## [DOCUMENT SECTION]
Genome Instability in Cancer
One intense area of investigation in our Lab is the role in cancer of the cooperation between mitotic proteins and Nuclear Pore complex (NPC) components (nucleoporins;NUPs) and that we previously described to be essential to protect genome stability (Rodriguez-Bravo et all Cell 2014). Using cancer cell models that mimic the aggressive behavior of human tumor samples cohorts (Mohr L et al. JoVE 2017), preclinical 3D cultures and validation in patient tumor samples we are able to assess the clinical relevance of our mechanistic findings.
Fluorescence microscopy images of DU145 cells untreated (left) or treated (right) with Docetaxel, an anti-mitotic agent that stabilizes microtubules and thus perturbs normal cell division. Magnified images show in detail mitotic cells in control and treated conditions. (Green, tubulin; Red, DNA) (Rodriguez-Bravo Lab images).
Our research focuses on the study of genome integrity maintenance pathways and their role in cancer. The laboratory is particularly interested in understanding mechanistically the roads leading to chromosomal instability and aneuploidy in human cells and deciphering the consequences for cancer initiation, progression and tumor cells’ therapeutic responses.

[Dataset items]
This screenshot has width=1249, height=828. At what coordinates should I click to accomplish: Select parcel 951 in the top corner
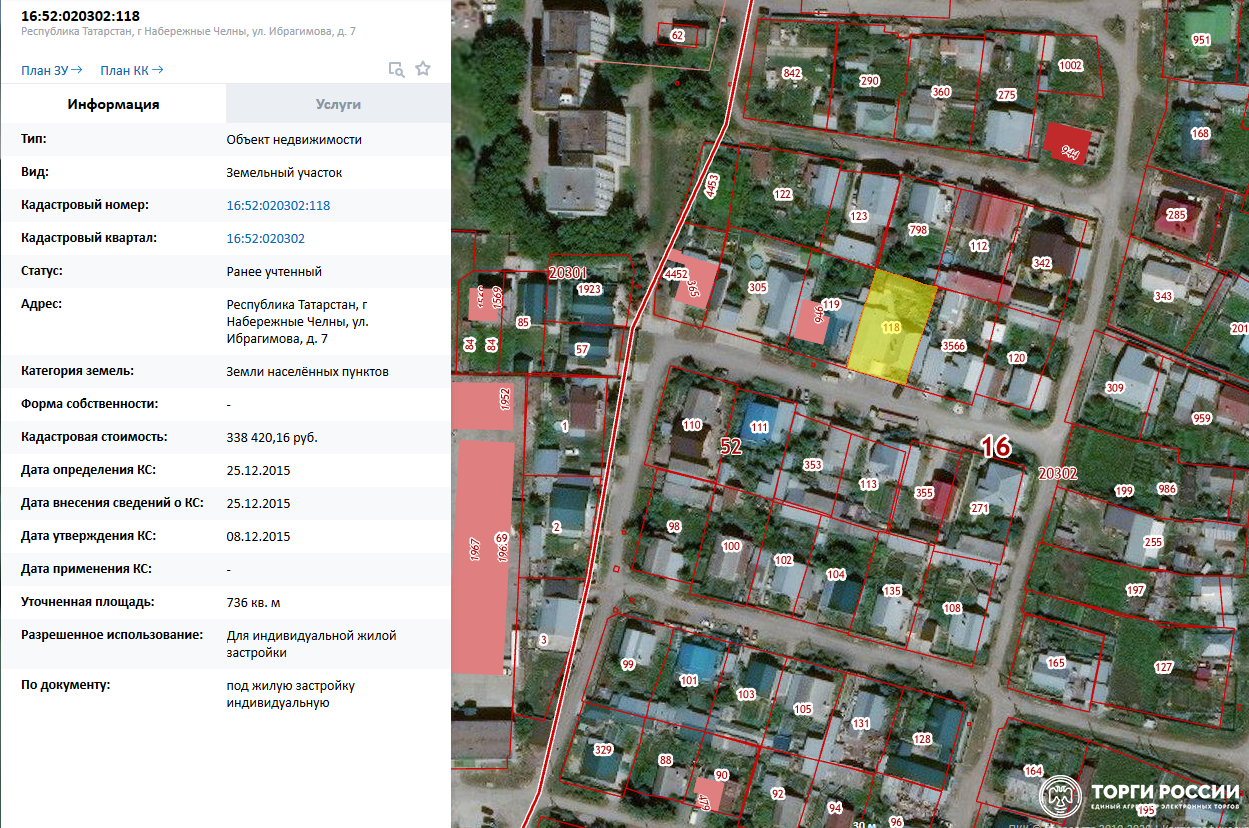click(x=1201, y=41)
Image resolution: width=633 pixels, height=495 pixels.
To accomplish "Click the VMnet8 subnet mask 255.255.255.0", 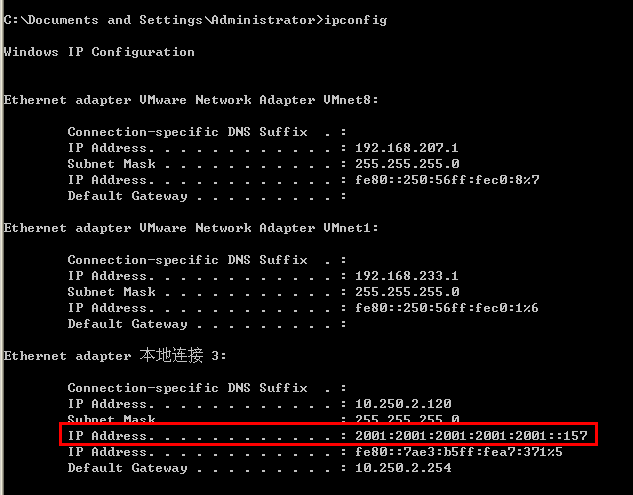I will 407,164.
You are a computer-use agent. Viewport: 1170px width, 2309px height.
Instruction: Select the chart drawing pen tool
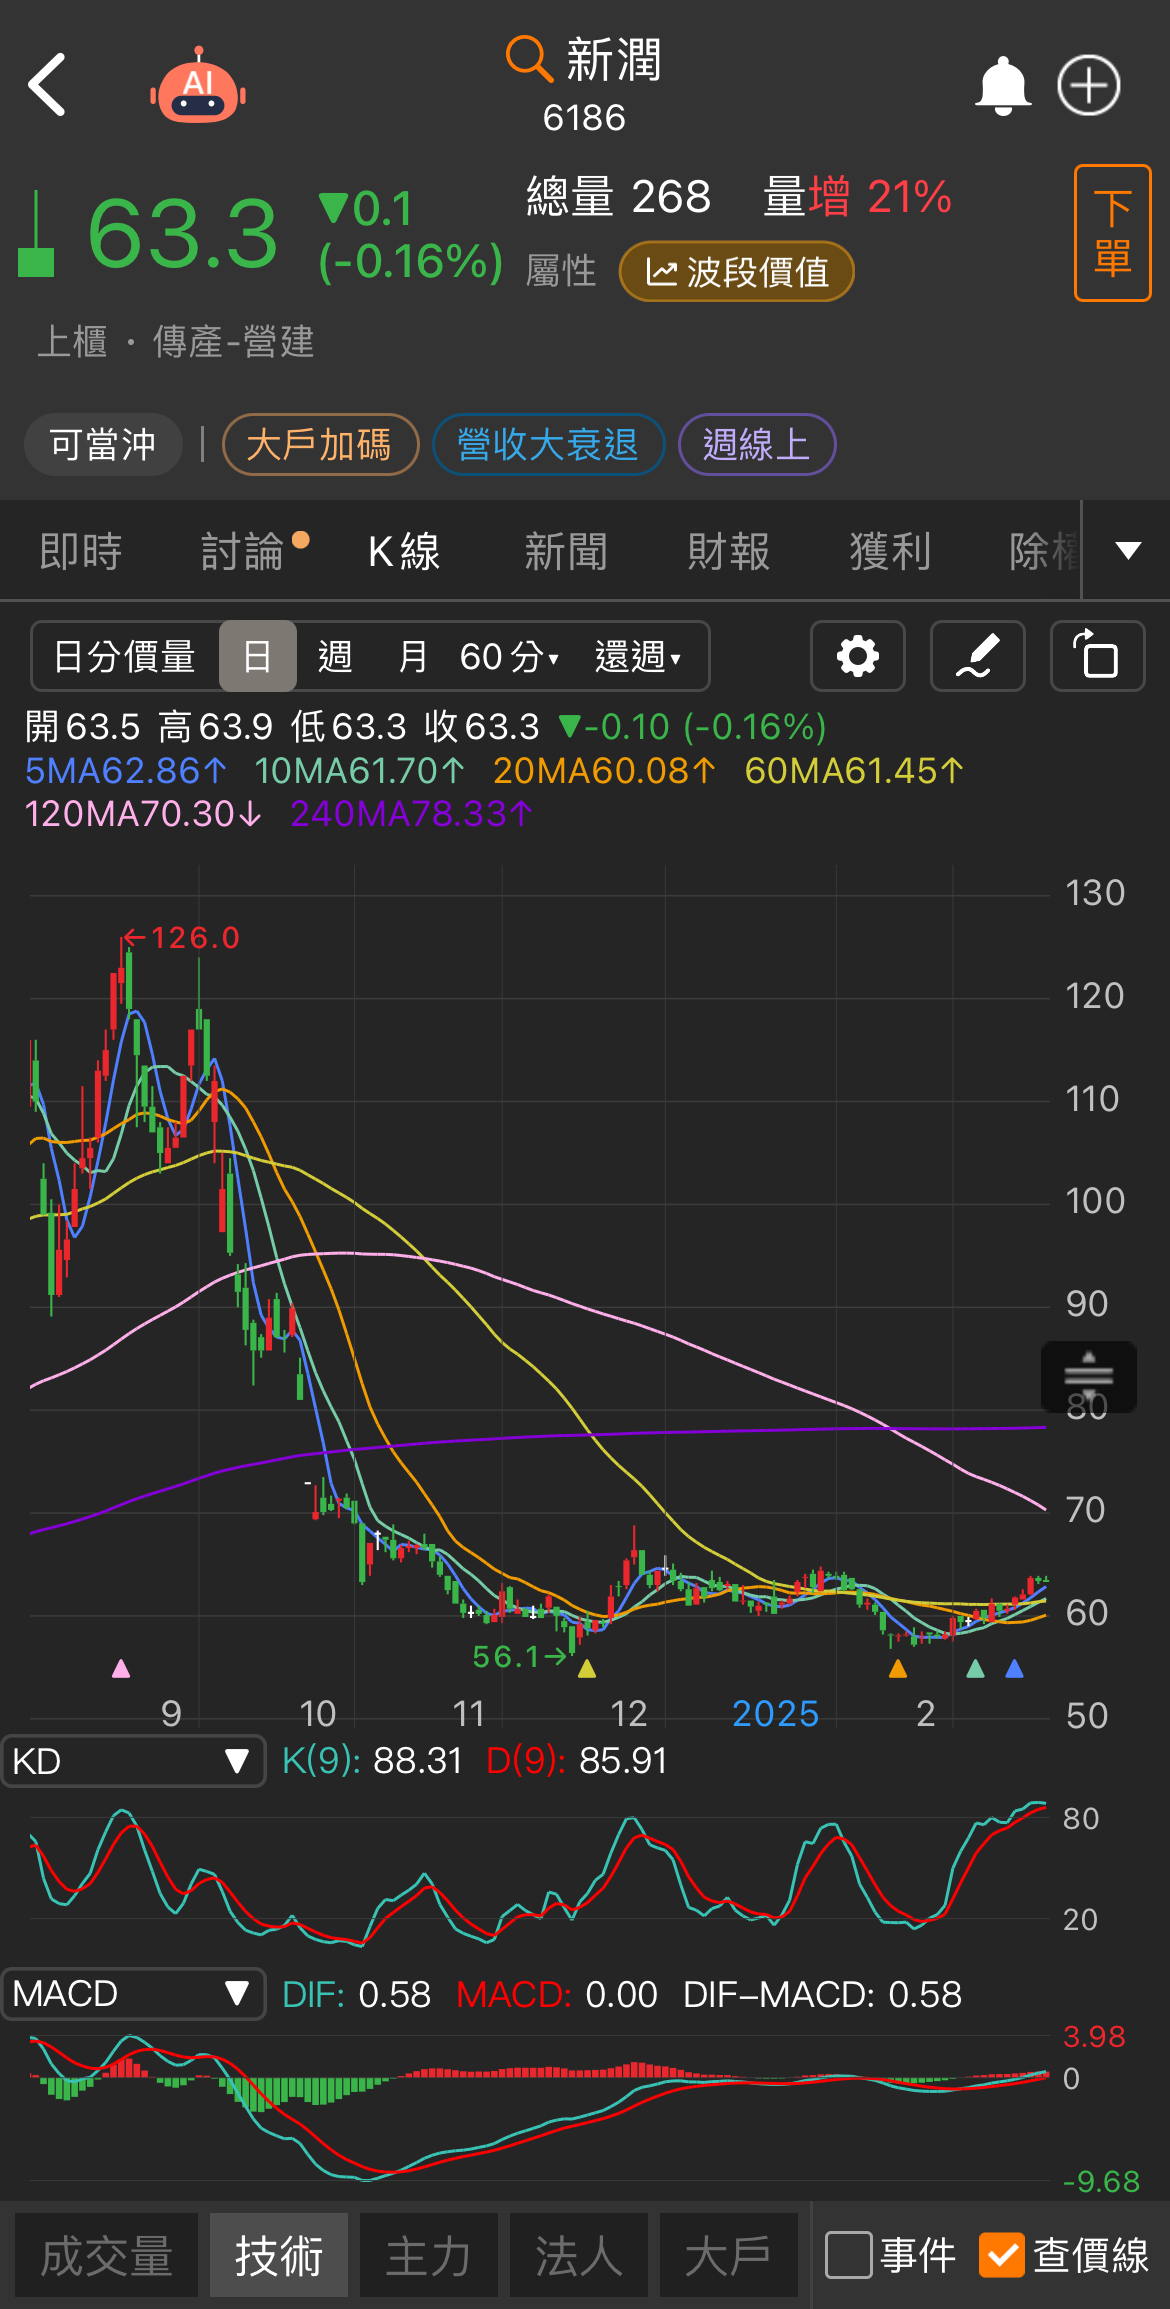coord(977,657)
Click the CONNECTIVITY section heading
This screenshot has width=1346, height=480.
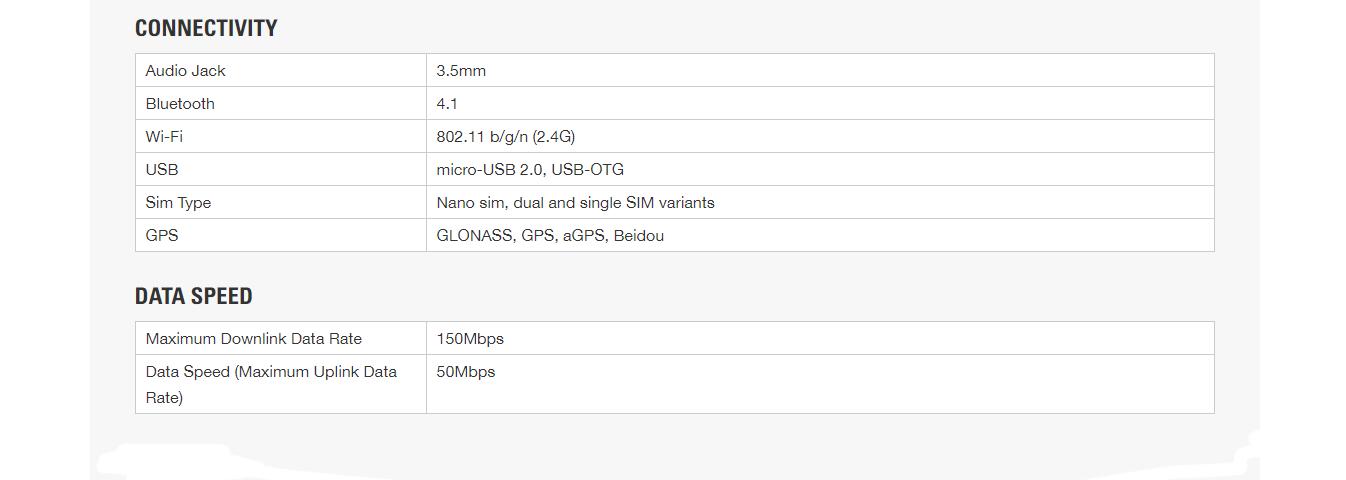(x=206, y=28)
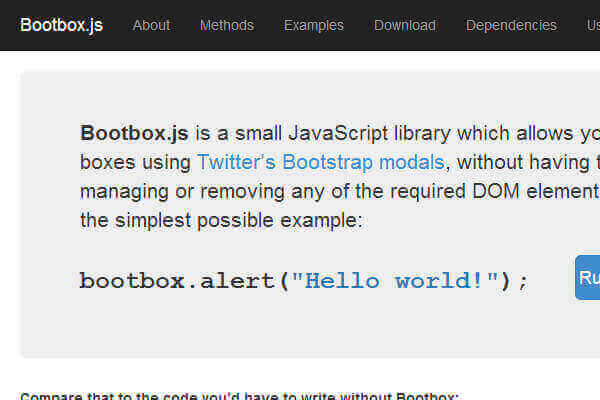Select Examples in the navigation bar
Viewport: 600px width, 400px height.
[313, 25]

## [ACTIONS TO TAKE]
A - Write out the genome instability passage word for word, from "Fluorescence microscopy images" to "(Rodriguez-Bravo Lab images).", inclusive.
B - In the genome instability passage, which anti-mitotic agent was used on the DU145 cells in the fluorescence microscopy images?
The records can be disregarded, since nothing here requires them.

## [COMPLETED EXERCISE]
A -
Fluorescence microscopy images of DU145 cells untreated (left) or treated (right) with Docetaxel, an anti-mitotic agent that stabilizes microtubules and thus perturbs normal cell division. Magnified images show in detail mitotic cells in control and treated conditions. (Green, tubulin; Red, DNA) (Rodriguez-Bravo Lab images).

B - Docetaxel